Paulina Porizkova believes Madonna — with the new look she debuted at Sunday's Grammy Awards — is forcing the world to discuss aging. Specifically, women and aging. And she respects the singer for it.
"I’ve been receiving tweets that mention my face as an example of aging gracefully, as opposed to Madonna," the 57-year-old supermodel wrote this week in an Instagram post that highlighted a New York Times guest essay about reactions to the Material Girl's appearance. "But what Madonna is doing, whether accidentally or deliberately, is flushing out the shaming of older women."
Madonna "is forcing us to talk about, or at least notice, our cultural and societal biases and judgements," the Czech-born Porizkova wrote in her Thursday post, which actor Lily Tomlin then shared on her own Instagram account. "She’s putting herself out there once again, seemingly shameless, and drawing ire."
The pop icon, 64, turned heads at the Grammys as she introduced Sam Smith and Kim Petras. It wasn't what she was wearing or what she was saying, according to essayist Jennifer Weiner; it was her "preternaturally smooth and extravagantly sculpted face." Social media went into overdrive with memes and comments, many of them cruel.
Weiner, known for novels such as "Good in Bed" and "The Summer Place," wondered in her NYT piece why Madonna had presented herself as she did. Was it beauty culture? Pressure to look young? Or perhaps something else?
"I’d like to think that our era’s greatest chameleon, a woman who has always been intentional about her reinvention, was doing something slyer, more subversive, by serving us both a new — if not necessarily improved — face and a side of critique about the work of beauty, the inevitability of aging, and the impossible bind in which older female celebrities find themselves," Weiner wrote.
The piece apparently touched something in Porizkova, who earlier this week promoted a Scandinavian Vogue cover that showed her with gray hair. The model has been a steadfast proponent of embracing aging with both arms.
"Madonna, love her or hate her, has always seemed fearless in refusing to accept shame. Is her look the result of the (perhaps) unwilling acceptance of shame heaped on an aging woman in the public eye, magnified to an extreme, so she can deflect the shame of aging - by being so obvious about refusing to age?," Porizkova wrote.
"Honestly, I don’t care. I respect her for paving her own road, and grateful that she gets the rest of us talking."
Madonna clapped back at critics this week as well.
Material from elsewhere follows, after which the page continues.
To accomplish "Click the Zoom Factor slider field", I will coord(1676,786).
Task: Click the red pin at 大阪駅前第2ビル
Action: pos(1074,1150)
On Instagram, she chided people for not listening to what she said about "the fearlessness" of Smith and Petras and instead focusing on "Close-up photos of me Taken with a long lens camera By a press photographer that Would distort anyone’s face!!"
The singer blamed ageism and misogyny in a world that, in her opinion, "refuses to celebrate women past the age of 45." And she reminded people of her track record.
"I have never apologized for any of the creative choices I have made nor the way that I look or dress and I’m not going to start," wrote Madonna, who recently announced a world tour to celebrate her 40 years of hits. "I have been degraded by the media since the beginning of my career but I understand that this is all a test and I am happy to do the trailblazing so that all the women behind me can have an easier time in the years to come. ...
"I look forward to many more years of subversive behavior -pushing boundaries-Standing up to the patriarchy -and Most of all enjoying my life."